# START OF Dataset rows

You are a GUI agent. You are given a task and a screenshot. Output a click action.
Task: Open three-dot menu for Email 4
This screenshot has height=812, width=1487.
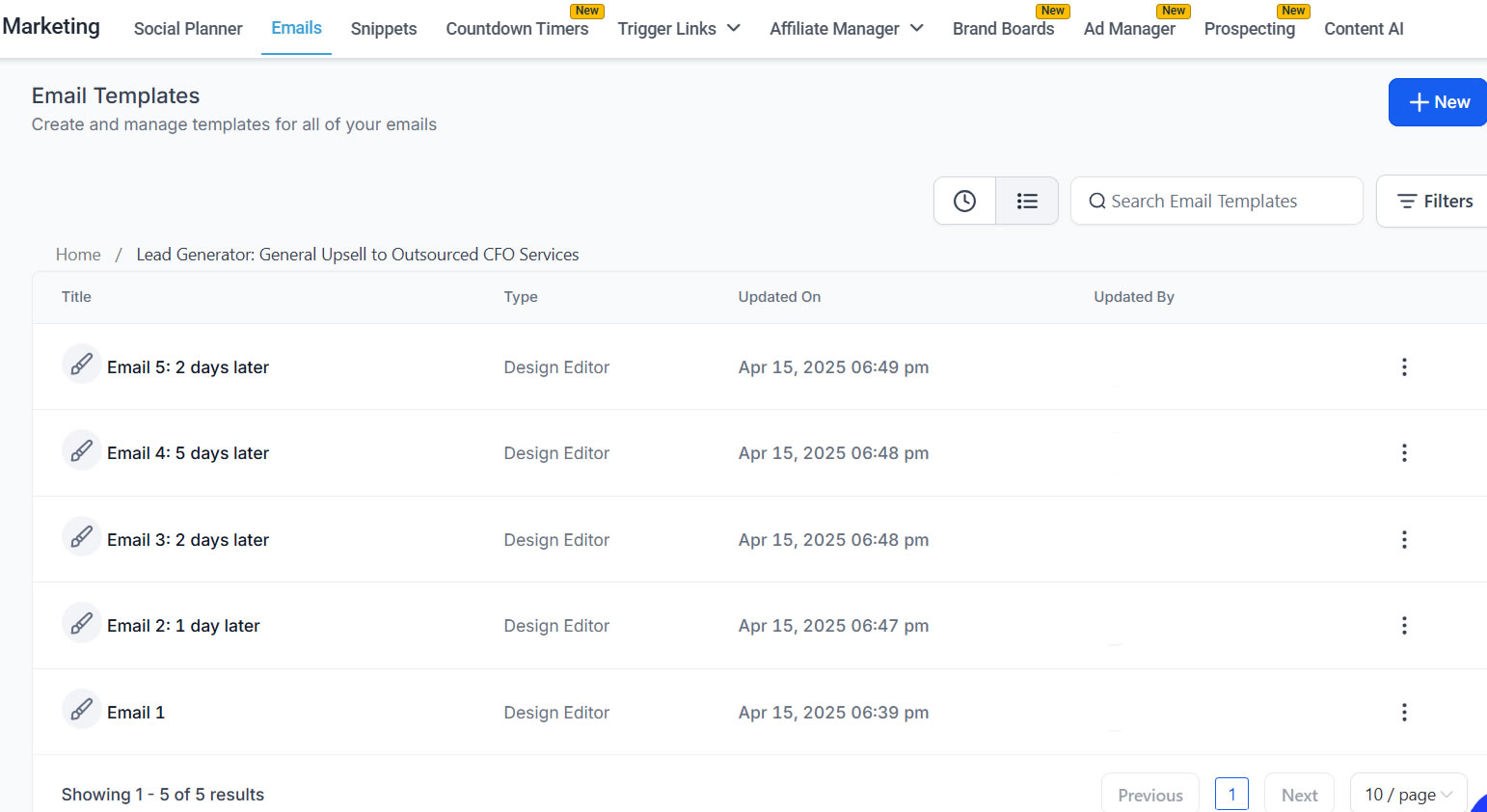[x=1404, y=453]
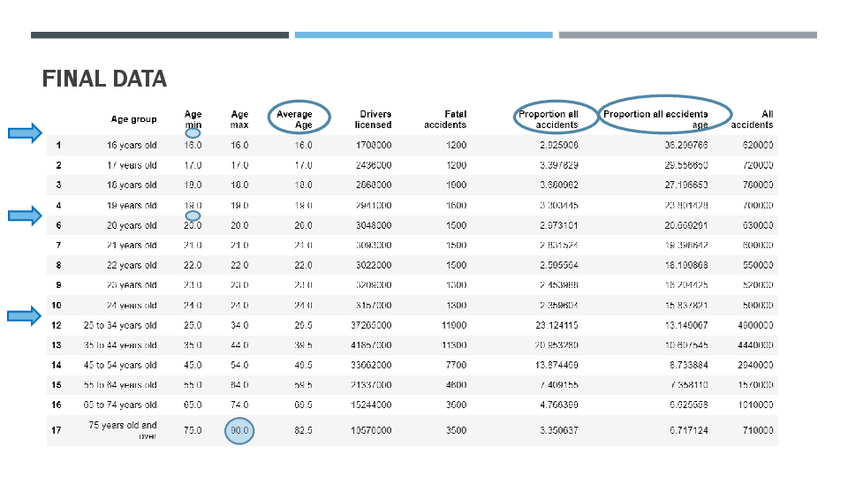Click the small oval above 16.0 Age min
The image size is (848, 477).
point(193,132)
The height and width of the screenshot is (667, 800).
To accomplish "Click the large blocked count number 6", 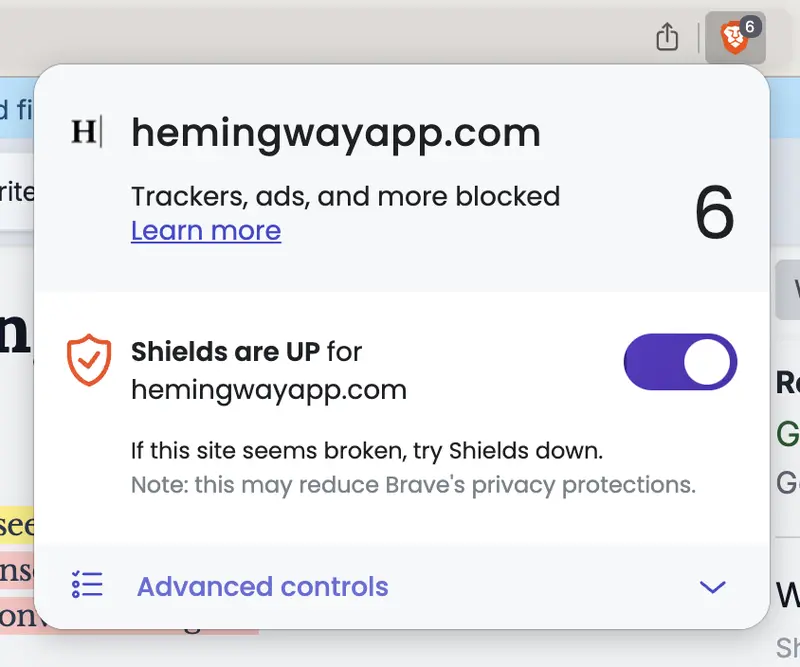I will (x=714, y=213).
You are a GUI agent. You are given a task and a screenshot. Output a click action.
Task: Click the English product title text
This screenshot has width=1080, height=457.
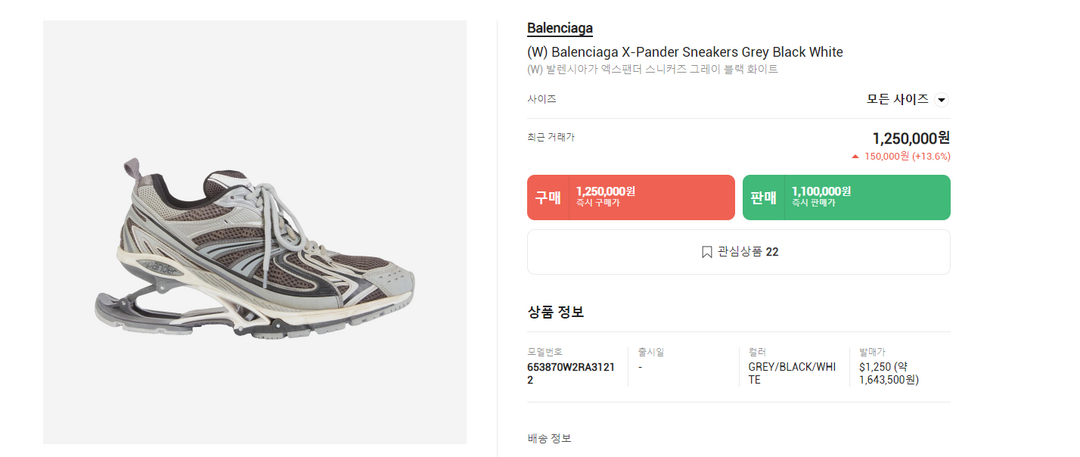(x=685, y=52)
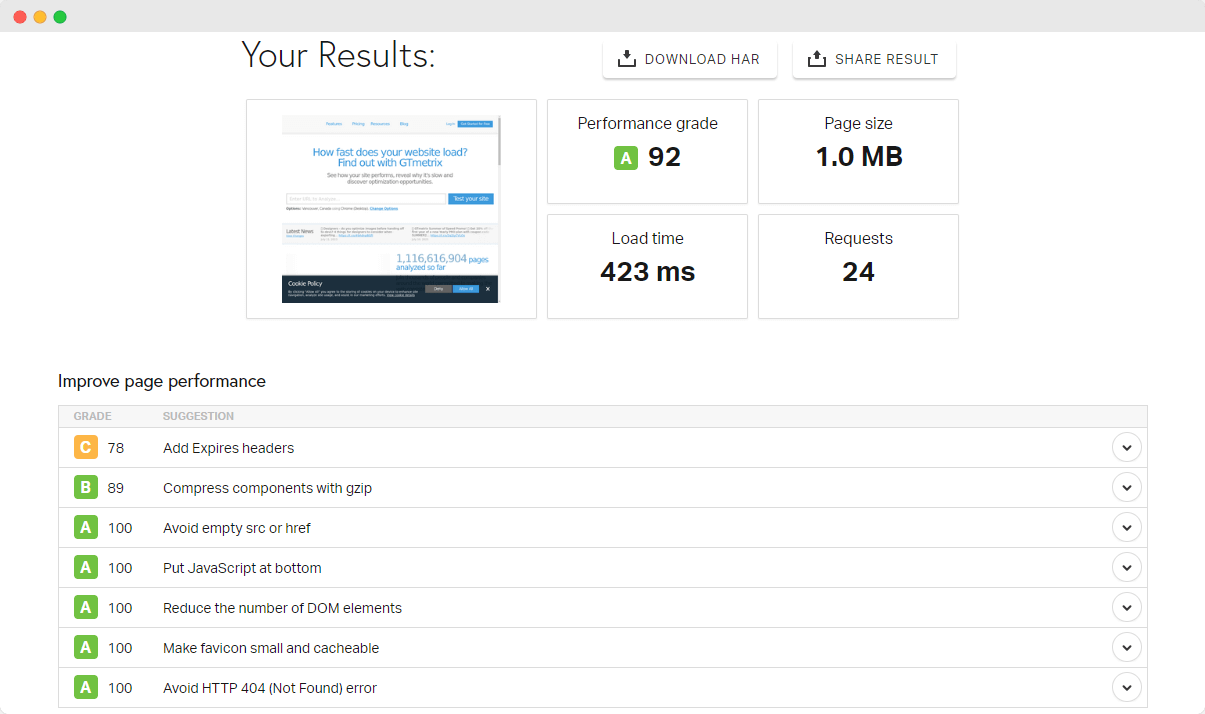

# END OF Dataset rows

Instructions to follow:
Repeat the records word for word, starting at the beginning and ending with the line that contains "point(193,132)". Leave the pictures out of your answer.

Response to this exercise:
You are a GUI agent. You are given a task and a screenshot. Output a click action.
Task: Open three-dot menu for Email 4
This screenshot has height=812, width=1487.
[x=1404, y=453]
Click the small oval above 16.0 Age min
The image size is (848, 477).
point(193,132)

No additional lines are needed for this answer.